Smoothing Methods (BST 511 and BST 512)

Prerequisites:
BST 412, BST 426, and BST 478
Description:
The course will cover 3 main topics: (1) density estimation methods, including histograms, frequency polygons, kernel density estimators, local likelihood density estimators, and penalized likelihood and spline-based estimators; (2) nonparametric regression, with an emphasis on local polynomial modeling and some discussion of cubic smoothing splines; and (3) generalized additive models (GAM). Attention will be paid to locally varying smoothing parameters, boundary effects and corrections, consistency, rates of convergence, extensions to higher dimensions and the "curse of dimensionality," limit distributions, smoothing parameter selection, and kernel choice, including higher-order and equivalent kernels.

Frailty Models in Survival Analysis (BST 511 and BST 512)

Prerequisites:
BST 411, BST 479 or BST 514
Description:
The notion of frailty provides a convenient way to introduce random effects, association and unobserved heterogeneity into models for survival data. In its simplest form a frailty is an unobserved random proportionality factor which modifies the hazard function of an individual, or of related individuals. In essence the concept goes back to the 1920 work of Greenwood and Yule on "accident proneness." The term frailty itself was introduced by Vaupel, Manton and Stallard in 1979 and applications in survival analysis were popularized in a series of papers by P. Hougaard. Applications to multivariate survival data date from a seminal 1978 paper by D. Clayton.

The course will provide a general introduction to frailty models for univariate and multivariate survival data and for repeated events. We will discuss the formulation of frailty models and identifiability aspects, connections with two-sample rank tests for survival data and with measures of association for bivariate survival data. Parametric and semiparametric methods of fitting frailty models will be reviewed, including the use of the EM algorithm and related approaches including hierarchical likelihood. Extensions to correlated frailty models will also be described.
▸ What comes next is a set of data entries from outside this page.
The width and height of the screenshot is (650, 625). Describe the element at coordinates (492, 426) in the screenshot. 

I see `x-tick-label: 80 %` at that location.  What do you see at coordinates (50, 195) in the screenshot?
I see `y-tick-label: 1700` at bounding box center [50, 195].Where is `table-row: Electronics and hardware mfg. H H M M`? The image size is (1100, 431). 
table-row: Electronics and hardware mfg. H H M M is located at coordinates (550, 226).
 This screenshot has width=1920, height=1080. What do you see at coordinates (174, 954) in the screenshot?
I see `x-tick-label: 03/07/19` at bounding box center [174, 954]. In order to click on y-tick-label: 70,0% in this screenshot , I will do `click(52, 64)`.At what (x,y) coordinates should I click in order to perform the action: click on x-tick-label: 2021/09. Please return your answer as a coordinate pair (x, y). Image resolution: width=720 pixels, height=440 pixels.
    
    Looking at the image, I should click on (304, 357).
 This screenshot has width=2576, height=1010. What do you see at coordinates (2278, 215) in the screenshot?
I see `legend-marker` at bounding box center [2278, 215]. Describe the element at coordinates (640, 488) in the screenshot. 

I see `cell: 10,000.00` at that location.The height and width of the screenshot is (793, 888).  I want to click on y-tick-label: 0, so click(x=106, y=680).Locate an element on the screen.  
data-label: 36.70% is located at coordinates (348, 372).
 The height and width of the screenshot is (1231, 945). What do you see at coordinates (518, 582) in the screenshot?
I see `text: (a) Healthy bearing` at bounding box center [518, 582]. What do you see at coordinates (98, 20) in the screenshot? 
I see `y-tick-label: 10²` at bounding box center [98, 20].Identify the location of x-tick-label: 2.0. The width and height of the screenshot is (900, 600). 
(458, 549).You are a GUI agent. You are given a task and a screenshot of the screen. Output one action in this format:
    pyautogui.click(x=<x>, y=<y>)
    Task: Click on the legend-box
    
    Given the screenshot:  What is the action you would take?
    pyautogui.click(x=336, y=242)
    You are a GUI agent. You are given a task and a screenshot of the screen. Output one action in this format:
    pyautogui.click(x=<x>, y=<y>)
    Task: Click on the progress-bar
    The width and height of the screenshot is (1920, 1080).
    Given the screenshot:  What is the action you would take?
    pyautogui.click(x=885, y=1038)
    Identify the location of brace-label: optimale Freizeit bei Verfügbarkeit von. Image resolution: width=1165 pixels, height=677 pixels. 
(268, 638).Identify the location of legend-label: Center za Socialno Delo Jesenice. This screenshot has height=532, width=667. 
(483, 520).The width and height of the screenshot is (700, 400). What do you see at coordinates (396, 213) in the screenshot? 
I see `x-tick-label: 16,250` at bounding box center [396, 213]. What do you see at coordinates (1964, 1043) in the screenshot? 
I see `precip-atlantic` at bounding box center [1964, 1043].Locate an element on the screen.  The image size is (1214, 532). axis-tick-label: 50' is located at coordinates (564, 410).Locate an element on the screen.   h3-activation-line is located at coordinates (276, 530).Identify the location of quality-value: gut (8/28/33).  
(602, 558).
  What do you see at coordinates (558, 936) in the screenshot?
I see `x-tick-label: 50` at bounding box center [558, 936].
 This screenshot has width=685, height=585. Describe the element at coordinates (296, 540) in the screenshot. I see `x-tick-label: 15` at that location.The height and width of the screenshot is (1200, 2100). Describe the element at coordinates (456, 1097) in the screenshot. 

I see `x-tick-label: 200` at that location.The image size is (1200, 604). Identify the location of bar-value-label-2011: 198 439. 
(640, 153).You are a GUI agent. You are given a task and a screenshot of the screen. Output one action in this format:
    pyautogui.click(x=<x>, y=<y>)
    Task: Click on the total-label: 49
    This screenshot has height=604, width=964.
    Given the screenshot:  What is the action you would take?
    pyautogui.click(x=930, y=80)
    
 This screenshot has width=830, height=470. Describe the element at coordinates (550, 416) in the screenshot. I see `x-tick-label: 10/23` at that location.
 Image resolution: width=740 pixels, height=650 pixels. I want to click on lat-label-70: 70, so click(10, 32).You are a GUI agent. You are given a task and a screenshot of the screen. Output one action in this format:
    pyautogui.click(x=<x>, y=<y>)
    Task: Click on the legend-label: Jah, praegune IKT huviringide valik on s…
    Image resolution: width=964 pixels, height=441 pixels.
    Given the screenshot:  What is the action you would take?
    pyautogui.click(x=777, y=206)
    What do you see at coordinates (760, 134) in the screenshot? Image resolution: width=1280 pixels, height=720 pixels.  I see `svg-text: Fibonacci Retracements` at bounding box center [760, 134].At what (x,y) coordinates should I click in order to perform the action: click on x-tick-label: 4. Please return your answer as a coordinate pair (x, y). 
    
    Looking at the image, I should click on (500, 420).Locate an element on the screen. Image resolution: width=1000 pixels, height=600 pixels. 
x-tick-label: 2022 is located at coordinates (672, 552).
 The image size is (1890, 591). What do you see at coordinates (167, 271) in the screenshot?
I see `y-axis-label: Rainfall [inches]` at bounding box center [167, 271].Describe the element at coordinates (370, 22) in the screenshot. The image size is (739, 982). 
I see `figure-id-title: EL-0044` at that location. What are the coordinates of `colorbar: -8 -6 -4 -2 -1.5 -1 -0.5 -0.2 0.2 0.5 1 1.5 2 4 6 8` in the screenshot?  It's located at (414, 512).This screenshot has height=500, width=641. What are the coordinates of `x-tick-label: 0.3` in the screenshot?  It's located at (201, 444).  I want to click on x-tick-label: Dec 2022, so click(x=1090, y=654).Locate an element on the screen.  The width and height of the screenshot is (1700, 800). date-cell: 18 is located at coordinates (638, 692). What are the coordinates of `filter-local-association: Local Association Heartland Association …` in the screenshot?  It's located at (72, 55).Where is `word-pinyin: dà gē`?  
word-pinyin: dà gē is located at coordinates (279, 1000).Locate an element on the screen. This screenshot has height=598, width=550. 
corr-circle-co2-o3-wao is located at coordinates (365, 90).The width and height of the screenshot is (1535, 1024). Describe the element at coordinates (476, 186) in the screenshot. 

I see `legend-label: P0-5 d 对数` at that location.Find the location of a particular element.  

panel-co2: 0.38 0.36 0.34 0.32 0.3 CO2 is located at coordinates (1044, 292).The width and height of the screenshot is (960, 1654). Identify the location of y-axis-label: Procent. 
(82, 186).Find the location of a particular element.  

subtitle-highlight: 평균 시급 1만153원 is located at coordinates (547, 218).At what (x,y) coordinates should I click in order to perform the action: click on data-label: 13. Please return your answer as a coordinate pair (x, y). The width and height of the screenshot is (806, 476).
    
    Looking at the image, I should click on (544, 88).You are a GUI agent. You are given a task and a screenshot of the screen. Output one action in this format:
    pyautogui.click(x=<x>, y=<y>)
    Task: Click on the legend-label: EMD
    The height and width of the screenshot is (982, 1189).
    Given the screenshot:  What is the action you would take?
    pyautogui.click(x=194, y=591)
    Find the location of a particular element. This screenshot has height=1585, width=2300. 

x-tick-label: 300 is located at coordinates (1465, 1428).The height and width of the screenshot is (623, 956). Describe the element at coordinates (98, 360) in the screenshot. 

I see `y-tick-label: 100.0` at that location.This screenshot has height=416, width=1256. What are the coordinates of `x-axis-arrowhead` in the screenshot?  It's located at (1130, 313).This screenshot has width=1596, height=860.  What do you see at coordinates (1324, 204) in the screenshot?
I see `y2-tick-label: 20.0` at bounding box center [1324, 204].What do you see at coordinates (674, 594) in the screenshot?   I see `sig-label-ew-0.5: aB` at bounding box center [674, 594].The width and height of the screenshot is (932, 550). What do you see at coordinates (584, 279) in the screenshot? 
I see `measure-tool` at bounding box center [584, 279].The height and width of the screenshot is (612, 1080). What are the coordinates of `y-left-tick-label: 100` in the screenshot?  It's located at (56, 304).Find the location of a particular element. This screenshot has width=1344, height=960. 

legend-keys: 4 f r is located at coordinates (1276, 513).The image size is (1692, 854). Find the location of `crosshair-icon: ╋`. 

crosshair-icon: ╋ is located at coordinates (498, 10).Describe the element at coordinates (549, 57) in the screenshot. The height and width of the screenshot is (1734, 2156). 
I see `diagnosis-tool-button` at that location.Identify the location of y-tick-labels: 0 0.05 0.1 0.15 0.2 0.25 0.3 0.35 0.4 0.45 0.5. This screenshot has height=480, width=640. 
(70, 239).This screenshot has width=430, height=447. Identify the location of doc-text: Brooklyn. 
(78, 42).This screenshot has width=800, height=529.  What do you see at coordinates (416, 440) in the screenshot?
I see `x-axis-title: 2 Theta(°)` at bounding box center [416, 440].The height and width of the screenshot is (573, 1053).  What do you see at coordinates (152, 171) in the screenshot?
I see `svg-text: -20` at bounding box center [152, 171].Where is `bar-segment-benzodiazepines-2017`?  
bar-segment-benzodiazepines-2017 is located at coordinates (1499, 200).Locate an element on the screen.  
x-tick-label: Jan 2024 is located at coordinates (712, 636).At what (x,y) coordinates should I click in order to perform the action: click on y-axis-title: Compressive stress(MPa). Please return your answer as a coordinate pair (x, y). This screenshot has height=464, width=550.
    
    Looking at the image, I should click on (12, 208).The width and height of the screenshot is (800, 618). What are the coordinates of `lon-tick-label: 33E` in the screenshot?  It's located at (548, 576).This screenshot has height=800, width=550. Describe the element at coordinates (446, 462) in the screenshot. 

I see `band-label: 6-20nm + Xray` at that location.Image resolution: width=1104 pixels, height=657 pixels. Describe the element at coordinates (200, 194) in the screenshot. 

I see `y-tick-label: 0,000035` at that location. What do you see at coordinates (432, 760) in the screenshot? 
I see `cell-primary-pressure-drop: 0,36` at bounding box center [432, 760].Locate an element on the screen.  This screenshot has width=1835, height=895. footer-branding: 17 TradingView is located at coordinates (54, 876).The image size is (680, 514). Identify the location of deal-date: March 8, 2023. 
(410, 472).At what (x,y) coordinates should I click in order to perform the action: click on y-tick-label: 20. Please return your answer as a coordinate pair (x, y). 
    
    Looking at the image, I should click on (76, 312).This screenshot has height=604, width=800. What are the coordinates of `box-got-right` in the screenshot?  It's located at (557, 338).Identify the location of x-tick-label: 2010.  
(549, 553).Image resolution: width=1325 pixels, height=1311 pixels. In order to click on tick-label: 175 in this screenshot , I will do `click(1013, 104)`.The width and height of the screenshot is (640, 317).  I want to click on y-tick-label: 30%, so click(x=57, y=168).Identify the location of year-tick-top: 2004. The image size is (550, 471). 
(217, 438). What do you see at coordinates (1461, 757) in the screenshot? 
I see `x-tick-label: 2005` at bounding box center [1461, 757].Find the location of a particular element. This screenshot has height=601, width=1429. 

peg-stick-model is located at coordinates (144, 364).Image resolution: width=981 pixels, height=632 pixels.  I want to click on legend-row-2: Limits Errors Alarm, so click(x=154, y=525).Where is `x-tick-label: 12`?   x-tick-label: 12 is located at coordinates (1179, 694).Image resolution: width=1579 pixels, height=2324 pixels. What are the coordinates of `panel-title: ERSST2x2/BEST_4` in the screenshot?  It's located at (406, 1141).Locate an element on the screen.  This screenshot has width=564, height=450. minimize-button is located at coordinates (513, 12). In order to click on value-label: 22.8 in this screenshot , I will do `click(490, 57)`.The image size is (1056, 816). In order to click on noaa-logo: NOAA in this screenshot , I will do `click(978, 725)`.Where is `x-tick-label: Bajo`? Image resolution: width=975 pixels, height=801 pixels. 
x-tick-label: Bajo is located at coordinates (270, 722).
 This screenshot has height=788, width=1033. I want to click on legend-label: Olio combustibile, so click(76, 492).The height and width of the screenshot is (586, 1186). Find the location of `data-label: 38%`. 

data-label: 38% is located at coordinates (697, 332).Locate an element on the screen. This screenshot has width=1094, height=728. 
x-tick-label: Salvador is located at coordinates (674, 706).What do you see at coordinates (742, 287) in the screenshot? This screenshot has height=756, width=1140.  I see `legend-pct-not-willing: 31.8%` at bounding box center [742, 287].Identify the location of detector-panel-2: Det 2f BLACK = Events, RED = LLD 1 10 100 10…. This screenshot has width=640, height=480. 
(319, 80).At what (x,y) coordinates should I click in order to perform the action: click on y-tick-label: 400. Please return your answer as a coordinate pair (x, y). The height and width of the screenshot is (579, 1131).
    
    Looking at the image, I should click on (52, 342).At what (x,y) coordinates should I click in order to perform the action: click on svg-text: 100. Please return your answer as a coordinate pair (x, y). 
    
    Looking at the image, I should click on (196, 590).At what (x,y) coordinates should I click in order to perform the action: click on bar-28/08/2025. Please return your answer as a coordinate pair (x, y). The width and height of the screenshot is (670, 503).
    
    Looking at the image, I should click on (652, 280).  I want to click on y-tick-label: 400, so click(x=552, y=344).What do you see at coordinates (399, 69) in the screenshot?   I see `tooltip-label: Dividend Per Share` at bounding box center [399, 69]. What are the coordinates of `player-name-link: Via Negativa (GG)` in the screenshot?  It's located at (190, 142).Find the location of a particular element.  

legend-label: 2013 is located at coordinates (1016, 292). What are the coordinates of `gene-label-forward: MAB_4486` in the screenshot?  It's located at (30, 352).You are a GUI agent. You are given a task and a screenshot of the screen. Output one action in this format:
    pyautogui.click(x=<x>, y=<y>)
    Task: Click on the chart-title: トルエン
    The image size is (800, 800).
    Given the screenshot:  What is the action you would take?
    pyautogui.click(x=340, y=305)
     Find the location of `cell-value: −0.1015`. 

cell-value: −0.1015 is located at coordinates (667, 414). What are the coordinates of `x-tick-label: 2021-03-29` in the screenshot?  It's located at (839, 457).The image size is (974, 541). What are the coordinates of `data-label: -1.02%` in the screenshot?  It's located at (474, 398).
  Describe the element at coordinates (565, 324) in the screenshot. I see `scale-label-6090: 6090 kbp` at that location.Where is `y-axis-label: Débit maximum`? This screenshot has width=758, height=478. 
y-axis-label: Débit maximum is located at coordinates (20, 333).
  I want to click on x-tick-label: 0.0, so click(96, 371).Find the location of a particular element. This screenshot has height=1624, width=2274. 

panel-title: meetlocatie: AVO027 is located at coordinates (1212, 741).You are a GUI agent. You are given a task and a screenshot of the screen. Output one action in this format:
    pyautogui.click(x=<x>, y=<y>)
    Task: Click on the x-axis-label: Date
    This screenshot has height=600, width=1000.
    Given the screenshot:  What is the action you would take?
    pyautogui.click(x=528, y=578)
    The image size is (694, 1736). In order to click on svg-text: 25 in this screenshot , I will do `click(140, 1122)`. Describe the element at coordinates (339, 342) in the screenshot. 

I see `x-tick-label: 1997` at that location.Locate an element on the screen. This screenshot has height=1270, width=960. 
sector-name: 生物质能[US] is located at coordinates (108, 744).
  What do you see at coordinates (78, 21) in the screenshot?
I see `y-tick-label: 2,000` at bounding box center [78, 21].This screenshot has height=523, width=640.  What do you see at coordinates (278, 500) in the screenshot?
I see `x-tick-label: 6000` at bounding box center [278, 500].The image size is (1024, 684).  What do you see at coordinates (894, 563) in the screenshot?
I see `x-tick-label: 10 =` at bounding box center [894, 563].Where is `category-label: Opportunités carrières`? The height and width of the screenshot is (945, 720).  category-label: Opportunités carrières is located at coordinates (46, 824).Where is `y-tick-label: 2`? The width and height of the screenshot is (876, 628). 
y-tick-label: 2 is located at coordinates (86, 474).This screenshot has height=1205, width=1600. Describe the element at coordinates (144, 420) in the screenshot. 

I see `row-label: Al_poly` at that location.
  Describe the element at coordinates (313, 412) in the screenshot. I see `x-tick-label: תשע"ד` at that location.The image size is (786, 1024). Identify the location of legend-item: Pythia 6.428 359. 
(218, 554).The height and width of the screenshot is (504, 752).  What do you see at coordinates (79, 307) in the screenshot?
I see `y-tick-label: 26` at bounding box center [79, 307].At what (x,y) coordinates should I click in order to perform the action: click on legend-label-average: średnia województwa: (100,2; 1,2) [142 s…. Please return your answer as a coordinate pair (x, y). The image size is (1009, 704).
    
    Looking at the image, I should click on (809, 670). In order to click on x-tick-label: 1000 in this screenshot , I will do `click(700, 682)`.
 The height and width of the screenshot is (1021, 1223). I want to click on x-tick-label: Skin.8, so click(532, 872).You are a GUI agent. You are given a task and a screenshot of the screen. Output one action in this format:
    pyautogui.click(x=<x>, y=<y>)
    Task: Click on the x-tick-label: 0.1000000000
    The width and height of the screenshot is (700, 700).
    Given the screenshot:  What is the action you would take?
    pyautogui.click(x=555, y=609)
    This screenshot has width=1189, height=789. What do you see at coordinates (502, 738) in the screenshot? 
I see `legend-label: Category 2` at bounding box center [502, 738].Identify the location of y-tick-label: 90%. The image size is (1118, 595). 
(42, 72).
The distinction between "conditional models," in which the effect of observed covariates is described conditionally on the value of the random effect and "marginal models," which integrate over the unobserved effect, will be emphasized.

Classical survival analysis methodology, including the Kaplan-Meier estimator and Cox's regression model, will be reviewed briefly at the start of the course.

The Bootstrap, The Jackknife, and Resampling Methods (BST 511 and BST 512)

Prerequisites:
BST 412 and BST 478

Description:
Bootstrap methods, including the nonparametric, parametric, smoothed, m-out-of-n, and randomly weighted bootstrap procedures, will be presented for estimating standard errors, constructing various types of confidence intervals, performing hypothesis tests, and estimating bias. One- and two-sample problems, regression, correlated data, and more general inference problems will be considered. Jackknife and cross-validation methods will also be discussed.